• WHAT YOU SHOULD DO: From the first line of the data below, copy each line up to the one containing "[Menu] (172, 21)", and include that line too.

------ MATERIAL SUPPLIED ------

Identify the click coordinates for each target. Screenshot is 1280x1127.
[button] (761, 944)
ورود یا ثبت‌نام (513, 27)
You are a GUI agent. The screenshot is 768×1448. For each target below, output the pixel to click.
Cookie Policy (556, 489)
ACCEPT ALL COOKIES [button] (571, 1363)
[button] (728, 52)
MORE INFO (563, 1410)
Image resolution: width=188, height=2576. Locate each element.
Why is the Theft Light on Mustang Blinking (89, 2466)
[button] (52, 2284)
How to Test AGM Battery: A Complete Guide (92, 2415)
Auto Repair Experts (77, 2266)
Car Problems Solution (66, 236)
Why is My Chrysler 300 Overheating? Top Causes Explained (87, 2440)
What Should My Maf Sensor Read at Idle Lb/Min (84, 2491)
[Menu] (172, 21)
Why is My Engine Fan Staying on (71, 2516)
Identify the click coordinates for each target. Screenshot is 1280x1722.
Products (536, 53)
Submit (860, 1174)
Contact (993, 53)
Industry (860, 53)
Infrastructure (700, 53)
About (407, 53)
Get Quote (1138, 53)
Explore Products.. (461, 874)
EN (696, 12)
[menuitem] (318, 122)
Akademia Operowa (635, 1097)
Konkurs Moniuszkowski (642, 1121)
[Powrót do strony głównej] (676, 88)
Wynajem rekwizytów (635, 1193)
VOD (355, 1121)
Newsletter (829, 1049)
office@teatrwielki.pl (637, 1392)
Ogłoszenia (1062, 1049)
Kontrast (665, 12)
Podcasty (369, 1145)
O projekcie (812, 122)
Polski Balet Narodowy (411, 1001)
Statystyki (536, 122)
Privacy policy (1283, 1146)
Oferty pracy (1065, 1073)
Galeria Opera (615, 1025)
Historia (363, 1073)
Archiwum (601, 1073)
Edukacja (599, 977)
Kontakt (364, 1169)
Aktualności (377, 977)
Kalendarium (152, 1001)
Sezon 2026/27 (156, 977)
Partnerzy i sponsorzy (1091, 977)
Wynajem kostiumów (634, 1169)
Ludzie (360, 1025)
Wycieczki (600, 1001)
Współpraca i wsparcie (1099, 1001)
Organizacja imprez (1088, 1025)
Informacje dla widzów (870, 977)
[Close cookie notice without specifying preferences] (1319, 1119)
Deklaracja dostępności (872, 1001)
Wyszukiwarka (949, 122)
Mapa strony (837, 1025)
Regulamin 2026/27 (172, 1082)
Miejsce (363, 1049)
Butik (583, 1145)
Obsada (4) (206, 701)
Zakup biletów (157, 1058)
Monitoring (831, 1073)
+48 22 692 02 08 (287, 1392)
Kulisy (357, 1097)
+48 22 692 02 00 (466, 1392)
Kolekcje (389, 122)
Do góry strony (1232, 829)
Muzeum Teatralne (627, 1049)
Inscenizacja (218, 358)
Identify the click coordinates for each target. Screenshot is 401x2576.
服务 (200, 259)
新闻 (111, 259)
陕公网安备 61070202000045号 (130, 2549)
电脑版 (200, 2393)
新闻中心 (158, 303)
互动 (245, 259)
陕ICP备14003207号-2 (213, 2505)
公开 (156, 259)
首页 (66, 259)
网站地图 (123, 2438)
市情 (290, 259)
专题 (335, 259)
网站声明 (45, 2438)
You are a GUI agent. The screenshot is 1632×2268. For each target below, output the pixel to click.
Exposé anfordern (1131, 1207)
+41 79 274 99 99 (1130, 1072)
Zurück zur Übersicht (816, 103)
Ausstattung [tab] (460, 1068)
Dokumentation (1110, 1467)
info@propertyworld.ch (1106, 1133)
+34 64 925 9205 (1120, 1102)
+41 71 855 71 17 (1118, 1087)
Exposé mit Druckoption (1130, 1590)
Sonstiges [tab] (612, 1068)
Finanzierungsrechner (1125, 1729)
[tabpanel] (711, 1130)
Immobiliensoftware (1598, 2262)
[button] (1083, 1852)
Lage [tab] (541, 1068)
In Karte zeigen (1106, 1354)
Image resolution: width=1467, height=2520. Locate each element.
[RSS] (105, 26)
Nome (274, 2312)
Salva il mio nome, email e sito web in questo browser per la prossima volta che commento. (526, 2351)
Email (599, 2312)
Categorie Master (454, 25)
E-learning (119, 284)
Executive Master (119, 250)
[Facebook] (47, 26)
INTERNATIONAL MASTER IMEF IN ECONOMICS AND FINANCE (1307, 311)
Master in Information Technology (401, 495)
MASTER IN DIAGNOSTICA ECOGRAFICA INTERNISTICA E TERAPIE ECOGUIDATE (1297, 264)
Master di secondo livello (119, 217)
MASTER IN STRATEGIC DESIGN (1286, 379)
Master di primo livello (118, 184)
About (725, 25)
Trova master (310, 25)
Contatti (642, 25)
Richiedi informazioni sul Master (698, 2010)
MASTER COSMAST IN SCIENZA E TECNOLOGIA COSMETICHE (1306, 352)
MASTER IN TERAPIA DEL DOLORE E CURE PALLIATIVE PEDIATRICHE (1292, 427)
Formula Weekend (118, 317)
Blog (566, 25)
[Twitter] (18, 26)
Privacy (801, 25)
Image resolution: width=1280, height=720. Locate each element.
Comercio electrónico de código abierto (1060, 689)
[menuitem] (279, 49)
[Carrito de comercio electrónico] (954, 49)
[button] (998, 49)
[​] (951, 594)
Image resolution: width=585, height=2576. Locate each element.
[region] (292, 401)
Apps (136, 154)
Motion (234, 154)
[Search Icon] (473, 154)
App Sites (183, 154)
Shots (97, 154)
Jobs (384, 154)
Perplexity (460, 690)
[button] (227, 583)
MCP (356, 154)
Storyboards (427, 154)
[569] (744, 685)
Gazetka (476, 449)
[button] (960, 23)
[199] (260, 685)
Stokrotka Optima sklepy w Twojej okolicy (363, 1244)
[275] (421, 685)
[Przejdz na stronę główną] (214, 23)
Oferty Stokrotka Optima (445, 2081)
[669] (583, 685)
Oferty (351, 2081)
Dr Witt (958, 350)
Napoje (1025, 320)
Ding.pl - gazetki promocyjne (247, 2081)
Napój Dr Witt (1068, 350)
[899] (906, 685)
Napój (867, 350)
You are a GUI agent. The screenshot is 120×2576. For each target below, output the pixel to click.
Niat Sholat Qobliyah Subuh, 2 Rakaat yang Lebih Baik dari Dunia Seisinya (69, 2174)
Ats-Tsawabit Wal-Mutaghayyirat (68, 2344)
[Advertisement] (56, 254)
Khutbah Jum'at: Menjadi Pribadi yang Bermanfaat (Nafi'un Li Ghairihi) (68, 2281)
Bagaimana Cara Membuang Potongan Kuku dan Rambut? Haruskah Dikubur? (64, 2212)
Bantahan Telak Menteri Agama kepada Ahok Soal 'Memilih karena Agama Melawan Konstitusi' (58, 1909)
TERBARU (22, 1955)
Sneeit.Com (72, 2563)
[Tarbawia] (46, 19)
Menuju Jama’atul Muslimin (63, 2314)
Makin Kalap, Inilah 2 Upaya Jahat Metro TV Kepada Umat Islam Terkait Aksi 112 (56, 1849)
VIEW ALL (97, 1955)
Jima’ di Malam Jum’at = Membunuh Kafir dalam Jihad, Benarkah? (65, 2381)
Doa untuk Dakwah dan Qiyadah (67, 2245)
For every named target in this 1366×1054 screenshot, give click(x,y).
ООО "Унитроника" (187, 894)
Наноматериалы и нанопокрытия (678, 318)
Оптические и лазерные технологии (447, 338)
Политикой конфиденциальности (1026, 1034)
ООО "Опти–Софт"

------

• OUTPUT BELOW:
Identify the click coordinates for each target. Screenshot is 1280x1127.
[button] (761, 944)
ورود یا ثبت‌نام (513, 27)
You are a GUI agent. The screenshot is 768×1448. For each target below, output the pixel to click.
Cookie Policy (556, 489)
ACCEPT ALL COOKIES [button] (571, 1363)
[button] (728, 52)
MORE INFO (563, 1410)
Image resolution: width=188, height=2576. Locate each element.
Why is the Theft Light on Mustang Blinking (89, 2466)
[button] (52, 2284)
How to Test AGM Battery: A Complete Guide (92, 2415)
Auto Repair Experts (77, 2266)
Car Problems Solution (66, 236)
Why is My Chrysler 300 Overheating? Top Causes Explained (87, 2440)
What Should My Maf Sensor Read at Idle Lb/Min (84, 2491)
[Menu] (172, 21)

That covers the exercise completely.